Xanthippos nickte bedrückt. Sobald sich ein Krieg anbahnte, zirkulierten sofort die wildesten Gerüchte, doch anscheinend hatte Epikleos recht gehabt. Eretria befand sich jenseits einer Meerenge nördlich von Marathon. Die lang gestreckte, hügelige Insel Euböa war ein natürlicher Schutzwall, der Athen gegen Poseidons Zorn abschirmte. Eretria war eine wohlhabende Hafenstadt mit rund dreißigtausend Einwohnern. Wenn die Perser sie überfallen hatten, war es dort sicher zu unvorstellbaren Gewaltakten gekommen – die womöglich nach wie vor im Gange waren. Xanthippos biss die Zähne zusammen. Er hasste die Perser für ihre Arroganz und entsetzliche Grausamkeit und wegen der quälenden Träume, die sie ihm aufgebürdet hatten. Manchmal glaubte er, zu vieles gesehen zu haben, um je wieder ruhig schlafen zu können. »Bring den Leuten weiter hinten Wasser, Kleiner«, sagte er.

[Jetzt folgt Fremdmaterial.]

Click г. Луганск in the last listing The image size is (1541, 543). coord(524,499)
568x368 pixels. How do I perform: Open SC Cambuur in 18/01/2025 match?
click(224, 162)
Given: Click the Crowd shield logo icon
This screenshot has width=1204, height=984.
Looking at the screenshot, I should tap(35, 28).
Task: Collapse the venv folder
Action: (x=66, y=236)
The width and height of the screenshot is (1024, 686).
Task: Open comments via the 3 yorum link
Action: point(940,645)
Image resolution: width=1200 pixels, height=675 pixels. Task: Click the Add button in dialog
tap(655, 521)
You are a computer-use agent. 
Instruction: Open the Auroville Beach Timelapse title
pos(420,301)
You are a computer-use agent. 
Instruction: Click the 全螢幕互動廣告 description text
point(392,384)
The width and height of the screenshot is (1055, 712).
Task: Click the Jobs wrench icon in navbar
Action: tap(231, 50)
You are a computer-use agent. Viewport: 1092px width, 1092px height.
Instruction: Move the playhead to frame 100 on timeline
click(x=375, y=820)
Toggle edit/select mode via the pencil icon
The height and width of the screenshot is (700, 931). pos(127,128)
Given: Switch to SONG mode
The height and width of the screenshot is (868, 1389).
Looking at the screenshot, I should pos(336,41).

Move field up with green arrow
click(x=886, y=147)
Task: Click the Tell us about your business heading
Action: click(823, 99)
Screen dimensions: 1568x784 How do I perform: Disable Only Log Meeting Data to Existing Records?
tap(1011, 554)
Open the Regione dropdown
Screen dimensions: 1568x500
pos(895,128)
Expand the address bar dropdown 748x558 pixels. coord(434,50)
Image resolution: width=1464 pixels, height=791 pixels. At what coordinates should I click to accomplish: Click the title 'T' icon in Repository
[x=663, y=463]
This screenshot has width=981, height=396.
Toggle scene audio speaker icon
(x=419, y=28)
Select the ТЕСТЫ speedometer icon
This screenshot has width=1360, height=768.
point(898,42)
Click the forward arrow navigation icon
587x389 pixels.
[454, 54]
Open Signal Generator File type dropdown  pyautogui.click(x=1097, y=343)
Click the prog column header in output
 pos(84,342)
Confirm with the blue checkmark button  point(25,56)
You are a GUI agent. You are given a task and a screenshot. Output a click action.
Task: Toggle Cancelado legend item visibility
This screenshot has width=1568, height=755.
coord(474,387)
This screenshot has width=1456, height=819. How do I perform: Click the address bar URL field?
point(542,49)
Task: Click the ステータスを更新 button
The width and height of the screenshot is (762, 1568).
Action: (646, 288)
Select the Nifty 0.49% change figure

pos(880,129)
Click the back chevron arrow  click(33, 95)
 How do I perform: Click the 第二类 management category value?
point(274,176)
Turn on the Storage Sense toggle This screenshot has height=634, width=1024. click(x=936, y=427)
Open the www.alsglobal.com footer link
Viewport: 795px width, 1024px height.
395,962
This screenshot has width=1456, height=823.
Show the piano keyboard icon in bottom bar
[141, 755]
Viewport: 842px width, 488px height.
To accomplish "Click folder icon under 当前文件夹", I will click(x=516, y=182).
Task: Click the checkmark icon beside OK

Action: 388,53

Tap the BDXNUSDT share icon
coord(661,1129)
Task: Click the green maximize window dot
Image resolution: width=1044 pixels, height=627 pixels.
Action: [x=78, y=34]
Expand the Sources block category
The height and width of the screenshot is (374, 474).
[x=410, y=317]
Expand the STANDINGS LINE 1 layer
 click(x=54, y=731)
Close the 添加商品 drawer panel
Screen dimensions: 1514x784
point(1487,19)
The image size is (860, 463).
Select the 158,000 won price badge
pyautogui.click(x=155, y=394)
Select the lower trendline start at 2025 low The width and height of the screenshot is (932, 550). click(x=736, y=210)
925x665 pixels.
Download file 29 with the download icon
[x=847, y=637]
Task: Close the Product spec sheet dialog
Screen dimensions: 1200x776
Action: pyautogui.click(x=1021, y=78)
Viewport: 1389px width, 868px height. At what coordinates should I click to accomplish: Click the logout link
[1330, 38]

Als Xanthippos den verwirrten und gekränkten Gesichtsausdruck des Jungen sah, bereute er seinen unfreundlichen Tonfall. Er streckte den Arm aus, um ihm die Haare zu zerzausen, doch der Junge duckte sich unter seiner Hand weg und rannte mit dem gurgelnden Wasserschlauch über der Schulter weiter nach hinten.

Der berittene Kundschafter transportierte derweil sein Wissen an der Kolonne entlang. Er trug die Nase so hoch, dass er Xanthippos erst bemerkte, als der die rechte Hand hob und ihn zu sich rief. Und sogar da schien der Mann noch zu zögern. Xanthippos blickte über die Schulter und sah, dass Themistokles ihn ebenfalls ungeduldig zu sich winkte.